> **Directive A**: Copy out the full chunkshop package page, changing nothing.

── Supplied text ──

Standalone ingest-to-pgvector: source → chunker → embedder → extractor → table. int8 by default.

These details have been verified by PyPI

Project links

GitHub Statistics

Maintainers

TheYonk

These details have not been verified by PyPI

Project description

chunkshop (Python)

Reference implementation of the chunkshop ingest tool. v0.2.0, alpha.

New here? Start with the end-to-end tutorial — a guided walkthrough from zero (no Postgres) to a running semantic query.

This file is the field-by-field reference: every CLI flag, every YAML field, the troubleshooting table. Use it alongside the tutorial once you know what you're doing.

For the high-level shape and mermaid diagram, see the top-level README.

Install

From source (recommended while alpha):

cd chunkshop/python
uv sync --extra dev

As a path dependency from another project:

[tool.uv.sources]
chunkshop = { path = "../chunkshop/python", editable = true }

Optional extras:

Extra	What you get
`extractors`	`rake-nltk` + `nltk` for the RAKE extractor.
`keybert`	`keybert` + `sentence-transformers` for the `keybert_phrases` extractor.
`spacy`	`spacy` for the `spacy_entities` NER extractor.
`lang`	`langdetect` for the `lang_detect` extractor.
`nlp`	Umbrella: `keybert` + `spacy` + `lang` in one install.

───
── Supplied data ──

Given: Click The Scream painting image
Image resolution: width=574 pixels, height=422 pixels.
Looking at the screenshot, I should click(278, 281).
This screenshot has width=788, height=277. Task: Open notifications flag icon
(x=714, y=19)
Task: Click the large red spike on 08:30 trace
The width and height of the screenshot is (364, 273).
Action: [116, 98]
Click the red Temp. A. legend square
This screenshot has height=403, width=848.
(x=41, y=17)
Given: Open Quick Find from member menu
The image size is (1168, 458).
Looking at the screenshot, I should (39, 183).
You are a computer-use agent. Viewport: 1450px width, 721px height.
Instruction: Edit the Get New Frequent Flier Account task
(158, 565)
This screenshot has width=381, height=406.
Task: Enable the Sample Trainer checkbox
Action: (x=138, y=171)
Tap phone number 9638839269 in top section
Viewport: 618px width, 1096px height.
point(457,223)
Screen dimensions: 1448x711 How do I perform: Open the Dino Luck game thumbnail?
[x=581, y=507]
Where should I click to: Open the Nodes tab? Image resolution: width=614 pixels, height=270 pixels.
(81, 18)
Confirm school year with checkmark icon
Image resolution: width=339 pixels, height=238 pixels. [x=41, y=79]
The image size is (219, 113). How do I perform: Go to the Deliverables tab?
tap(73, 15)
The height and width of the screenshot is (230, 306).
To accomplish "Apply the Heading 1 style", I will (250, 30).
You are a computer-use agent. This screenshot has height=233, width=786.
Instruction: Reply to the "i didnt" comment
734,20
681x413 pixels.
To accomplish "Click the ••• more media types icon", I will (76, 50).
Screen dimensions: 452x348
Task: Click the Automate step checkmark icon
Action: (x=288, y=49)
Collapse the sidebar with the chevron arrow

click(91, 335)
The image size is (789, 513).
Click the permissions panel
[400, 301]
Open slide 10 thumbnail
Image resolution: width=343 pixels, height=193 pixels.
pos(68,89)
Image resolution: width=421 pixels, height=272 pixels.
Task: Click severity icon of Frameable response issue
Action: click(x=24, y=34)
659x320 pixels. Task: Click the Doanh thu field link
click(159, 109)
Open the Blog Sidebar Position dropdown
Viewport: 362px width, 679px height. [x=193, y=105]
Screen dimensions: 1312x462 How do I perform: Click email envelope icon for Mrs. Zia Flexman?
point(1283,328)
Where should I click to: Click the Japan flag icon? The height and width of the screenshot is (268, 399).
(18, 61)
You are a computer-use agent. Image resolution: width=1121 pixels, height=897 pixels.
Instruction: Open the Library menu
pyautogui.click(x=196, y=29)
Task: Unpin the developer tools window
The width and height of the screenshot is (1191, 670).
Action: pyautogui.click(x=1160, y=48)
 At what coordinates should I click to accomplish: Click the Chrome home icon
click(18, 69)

───

> **Directive B**: Turn the lines of the listing starting at the line that contains "Where should I click to: Click" and ending at the listing's last line into a numbered list, leaving out blank lines.

> **Correct output A**:
Standalone ingest-to-pgvector: source → chunker → embedder → extractor → table. int8 by default.

These details have been verified by PyPI

Project links

GitHub Statistics

Maintainers

TheYonk

These details have not been verified by PyPI

Project description

chunkshop (Python)

Reference implementation of the chunkshop ingest tool. v0.2.0, alpha.

New here? Start with the end-to-end tutorial — a guided walkthrough from zero (no Postgres) to a running semantic query.

This file is the field-by-field reference: every CLI flag, every YAML field, the troubleshooting table. Use it alongside the tutorial once you know what you're doing.

For the high-level shape and mermaid diagram, see the top-level README.

Install

From source (recommended while alpha):

cd chunkshop/python
uv sync --extra dev

As a path dependency from another project:

[tool.uv.sources]
chunkshop = { path = "../chunkshop/python", editable = true }

Optional extras:

Extra	What you get
`extractors`	`rake-nltk` + `nltk` for the RAKE extractor.
`keybert`	`keybert` + `sentence-transformers` for the `keybert_phrases` extractor.
`spacy`	`spacy` for the `spacy_entities` NER extractor.
`lang`	`langdetect` for the `lang_detect` extractor.
`nlp`	Umbrella: `keybert` + `spacy` + `lang` in one install.

> **Correct output B**:
1. Where should I click to: Click the Japan flag icon? The height and width of the screenshot is (268, 399).
2. (18, 61)
3. You are a computer-use agent. Image resolution: width=1121 pixels, height=897 pixels.
4. Instruction: Open the Library menu
5. pyautogui.click(x=196, y=29)
6. Task: Unpin the developer tools window
7. The width and height of the screenshot is (1191, 670).
8. Action: pyautogui.click(x=1160, y=48)
9.  At what coordinates should I click to accomplish: Click the Chrome home icon
10. click(18, 69)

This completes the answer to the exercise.